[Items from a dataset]
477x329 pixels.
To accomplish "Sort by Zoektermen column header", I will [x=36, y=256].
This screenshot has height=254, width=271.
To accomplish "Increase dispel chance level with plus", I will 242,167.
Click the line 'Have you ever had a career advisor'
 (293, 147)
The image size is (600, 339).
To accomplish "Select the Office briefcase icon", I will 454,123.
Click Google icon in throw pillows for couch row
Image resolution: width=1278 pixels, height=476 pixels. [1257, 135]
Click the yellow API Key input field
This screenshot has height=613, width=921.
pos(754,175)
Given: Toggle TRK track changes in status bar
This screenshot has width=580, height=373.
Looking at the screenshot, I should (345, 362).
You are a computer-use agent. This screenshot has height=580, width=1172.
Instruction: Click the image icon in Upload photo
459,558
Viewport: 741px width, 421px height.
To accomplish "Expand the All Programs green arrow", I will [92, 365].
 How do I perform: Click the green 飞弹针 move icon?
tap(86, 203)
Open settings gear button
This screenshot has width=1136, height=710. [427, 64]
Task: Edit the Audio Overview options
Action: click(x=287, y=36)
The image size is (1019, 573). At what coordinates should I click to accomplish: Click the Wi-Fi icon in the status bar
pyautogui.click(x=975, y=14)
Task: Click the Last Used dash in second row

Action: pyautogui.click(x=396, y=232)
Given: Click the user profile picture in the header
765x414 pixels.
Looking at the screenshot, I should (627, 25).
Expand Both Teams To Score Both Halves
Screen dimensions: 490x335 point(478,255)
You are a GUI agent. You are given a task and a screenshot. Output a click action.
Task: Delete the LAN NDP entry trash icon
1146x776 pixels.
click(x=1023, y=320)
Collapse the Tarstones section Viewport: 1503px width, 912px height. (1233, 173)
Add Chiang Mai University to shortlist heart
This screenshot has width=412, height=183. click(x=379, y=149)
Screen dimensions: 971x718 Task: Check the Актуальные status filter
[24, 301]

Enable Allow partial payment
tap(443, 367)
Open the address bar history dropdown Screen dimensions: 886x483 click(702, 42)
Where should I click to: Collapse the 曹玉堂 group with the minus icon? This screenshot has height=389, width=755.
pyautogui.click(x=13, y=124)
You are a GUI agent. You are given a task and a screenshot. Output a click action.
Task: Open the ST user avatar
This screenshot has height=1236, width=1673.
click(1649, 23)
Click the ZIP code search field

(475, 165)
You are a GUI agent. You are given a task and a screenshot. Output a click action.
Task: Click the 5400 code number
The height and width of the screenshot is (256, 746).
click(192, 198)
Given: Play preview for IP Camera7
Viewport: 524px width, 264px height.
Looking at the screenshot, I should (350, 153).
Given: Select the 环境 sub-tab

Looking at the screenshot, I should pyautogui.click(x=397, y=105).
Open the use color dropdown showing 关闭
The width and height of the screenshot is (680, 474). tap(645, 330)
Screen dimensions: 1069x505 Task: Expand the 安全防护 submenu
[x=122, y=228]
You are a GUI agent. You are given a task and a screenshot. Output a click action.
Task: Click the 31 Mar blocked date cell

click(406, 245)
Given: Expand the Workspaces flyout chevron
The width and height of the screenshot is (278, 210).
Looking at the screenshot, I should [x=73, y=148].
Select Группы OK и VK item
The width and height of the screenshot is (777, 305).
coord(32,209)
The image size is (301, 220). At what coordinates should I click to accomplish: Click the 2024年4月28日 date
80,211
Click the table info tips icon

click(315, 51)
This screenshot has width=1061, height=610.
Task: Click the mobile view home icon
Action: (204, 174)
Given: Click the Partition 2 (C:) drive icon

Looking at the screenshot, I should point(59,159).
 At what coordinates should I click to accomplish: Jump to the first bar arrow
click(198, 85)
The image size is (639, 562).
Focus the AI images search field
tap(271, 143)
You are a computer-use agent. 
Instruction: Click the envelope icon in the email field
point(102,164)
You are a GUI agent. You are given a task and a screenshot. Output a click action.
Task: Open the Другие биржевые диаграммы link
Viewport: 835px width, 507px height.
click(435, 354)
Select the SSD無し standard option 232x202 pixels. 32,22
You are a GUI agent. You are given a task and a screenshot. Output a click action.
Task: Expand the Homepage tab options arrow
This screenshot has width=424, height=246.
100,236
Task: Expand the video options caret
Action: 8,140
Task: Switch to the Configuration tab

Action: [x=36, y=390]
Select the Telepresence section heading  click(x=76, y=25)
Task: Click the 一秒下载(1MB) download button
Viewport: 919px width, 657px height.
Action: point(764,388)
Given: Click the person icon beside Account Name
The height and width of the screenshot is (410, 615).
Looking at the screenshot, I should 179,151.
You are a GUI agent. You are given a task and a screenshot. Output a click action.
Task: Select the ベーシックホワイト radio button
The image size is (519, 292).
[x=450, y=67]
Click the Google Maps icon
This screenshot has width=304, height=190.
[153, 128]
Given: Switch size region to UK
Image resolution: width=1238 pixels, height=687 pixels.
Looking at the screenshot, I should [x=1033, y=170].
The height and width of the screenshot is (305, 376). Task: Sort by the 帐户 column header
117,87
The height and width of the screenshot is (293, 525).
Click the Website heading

**Your task**
Retype the portion of the data above that starts on the line with "Viewport: 524px width, 264px height." and finishes on the line with "Given: Expand the Workspaces flyout chevron", including both of those lines.

**Result of this exercise**
Viewport: 524px width, 264px height.
Looking at the screenshot, I should (350, 153).
Given: Select the 环境 sub-tab

Looking at the screenshot, I should pyautogui.click(x=397, y=105).
Open the use color dropdown showing 关闭
The width and height of the screenshot is (680, 474). tap(645, 330)
Screen dimensions: 1069x505 Task: Expand the 安全防护 submenu
[x=122, y=228]
You are a GUI agent. You are given a task and a screenshot. Output a click action.
Task: Click the 31 Mar blocked date cell

click(406, 245)
Given: Expand the Workspaces flyout chevron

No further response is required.